Can Rhode Island state troopers really, lawfully, constitutionally, pull over drivers for no better reason than their car has New York license plates? Whatever happened to due process? What about the Privileges and Immunities Clause, you cry? There are two answers to these and similar questions, the first being the one you want and the second being the real one.
Most jurisdictions give significant latitude to emergency orders by the executive to manage an emergency. Not a thing someone calls an emergency, like a vanity wall, but a legit emergency. Immediate survival ranks high on reasons to turn a blind eye toward civil rights.
If you’re wondering if New York City Mayor Bill de Blasio really means “draft” when he calls for drafting medical personnel from around the U.S. to care for COVID-10[?] patients in his hard-hit city, the answer is an unequivocal “yes.” He really does want to drag doctors and nurses from their jobs elsewhere to assigned positions in New York City.
But slavery, you ask? Hey, no 18-year-old kid wanted to be drafted to fight the Viet Cong, either.
Bill de Blasio isn’t alone as a government official who sees in the crisis an opportunity to go full commissar. New York Gov. Andrew Cuomo is stealing ventilators from upstate hospitals to give to facilities downstate. New Jersey Governor Phil Murphy is similarly snatching medical supplies from private firms and facilities to use as he sees fit. And President Donald Trump has invoked the Defense Production Act to force medical equipment manufacturers to abandon customers beyond the borders—and even to sell to only the federal government.
The question isn’t whether you agree with these snatches of power, of rights, of other people’s property. If you feel your life is threatened, chances are you prioritize life ahead of property or other people’s rights rather than the finer points of constitutional law.
But there is a more basic issue at hand: what are you gonna do about it? If the trooper puts on his lights to pull you over, are you going to flee? Do you plan to argue the nuances of a Terry stop? Is that going to win the day and allow you to enjoy your full panoply of constitutional rights unmolested by agents of the state doing what they’ve been ordered to do by their superiors in the name of saving the lives of people during a pandemic?
There will be plenty of opportunity after this is over to argue about, and fight over, the decisions made in extremis. People and businesses whose property was seized can seek just compensation, which is likely a lot less than they would get on the open market at the moment, but it’s all the law allows.

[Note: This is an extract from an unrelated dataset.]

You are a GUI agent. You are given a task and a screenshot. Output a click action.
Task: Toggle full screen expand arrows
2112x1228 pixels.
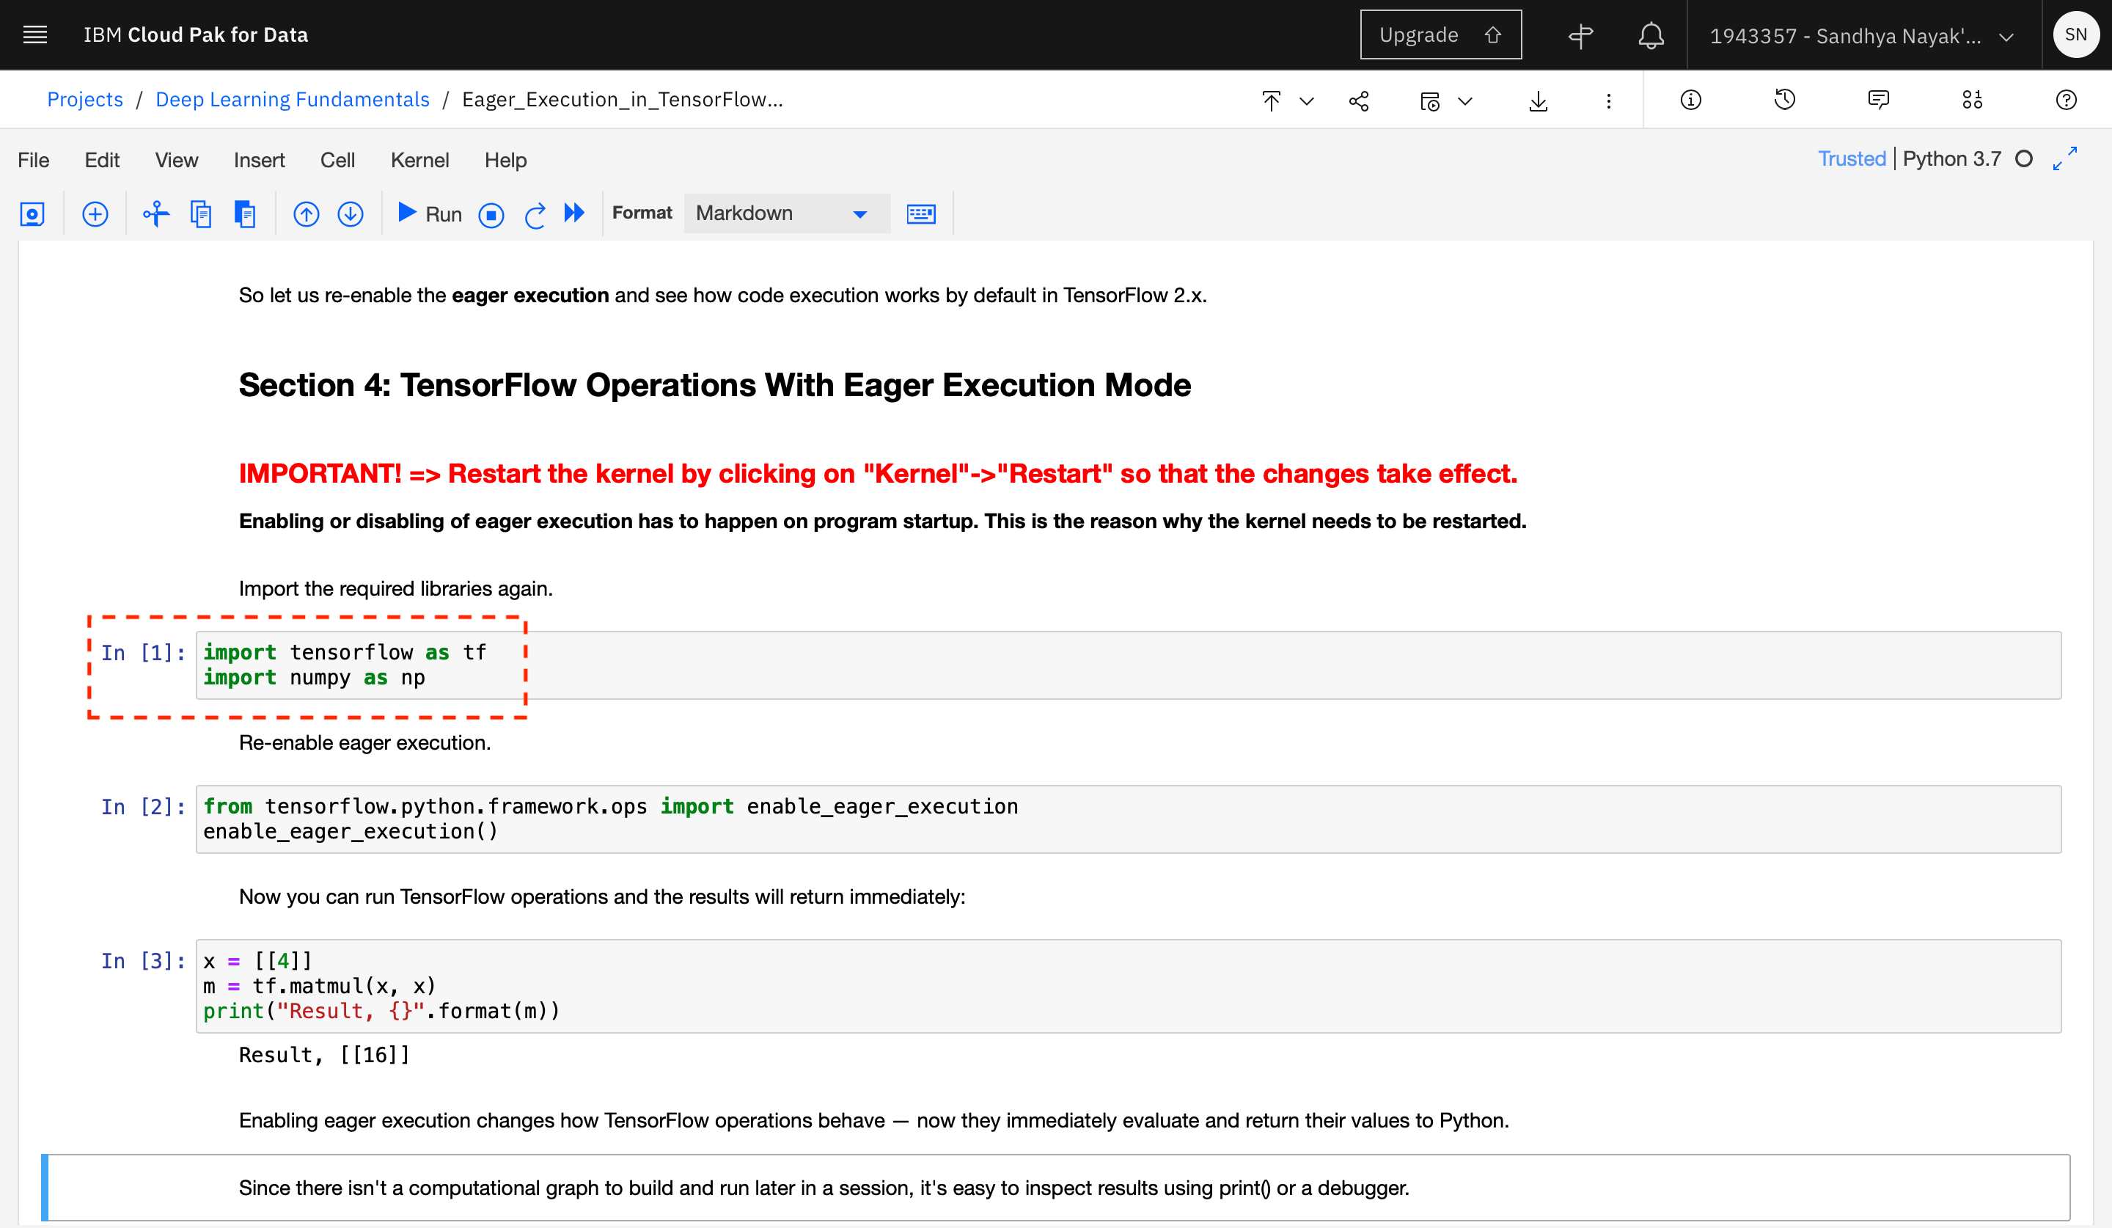click(x=2064, y=158)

What is not likely is that the courts will swing their doors wide open to provide us with immediate solace for the ills perpetrated in the name of the public good in the midst of a pandemic.
“If they want to sue me for borrowing their excess ventilators to save lives, let them sue me,” the governor responded to protests about the state’s plan to send National Guard troops to seize 20 percent of ventilators from hospitals in upstate New York for redeployment to facilities in New York City.
Is it an unconstitutional seizure of property? Maybe, but maybe not. But what it is not is the sort of seizure that will be stopped now, while the emergency proceeds and people are dying.
The likes of de Blasio, Cuomo, Murphy, and Trump engage in gratuitous 1930s-style total-state reenactments at least in part because that’s who they are and a pandemic is as good an excuse as any to push beyond the boundaries of a free society. But politicians go full commissar also because they win praise for “exercising leadership,” especially in its distilled, strongman form.
When someone is gushing blood out of a hole in their body, it poses a question: do we stop the bleeding or do we question the consent to treat, the qualifications of the treater, the myriad rules and regulations that seemed so terribly important when we had little else to be passionate about than how to dictate propriety to others, and all the rights relating thereto?
Stop the bleeding first. Argue about it later.
The problem is not that any of these issues aren’t real and serious, or that there is no reason to fear that authoritarians of all flavors will seize the opportunity to use an emergency to their own advantage. These are very real and concerning problems, and it’s not at all unfair to be worried that once this is over, if it’s over, many restrictions will linger on and many will argue how the crisis proves we need to change everything to match their ideology, regardless of what that may be.
But for the moment, this moment, let go of the urge to rush to court for an injunction you won’t get because in an emergency, the priority is to survive. Yes, many bad things are happening along the way and when this is over, we will fight, and fight hard, to obtain redress and correct the overreaching and violation of constitutional rights. But you can’t do that if you, if we, don’t survive.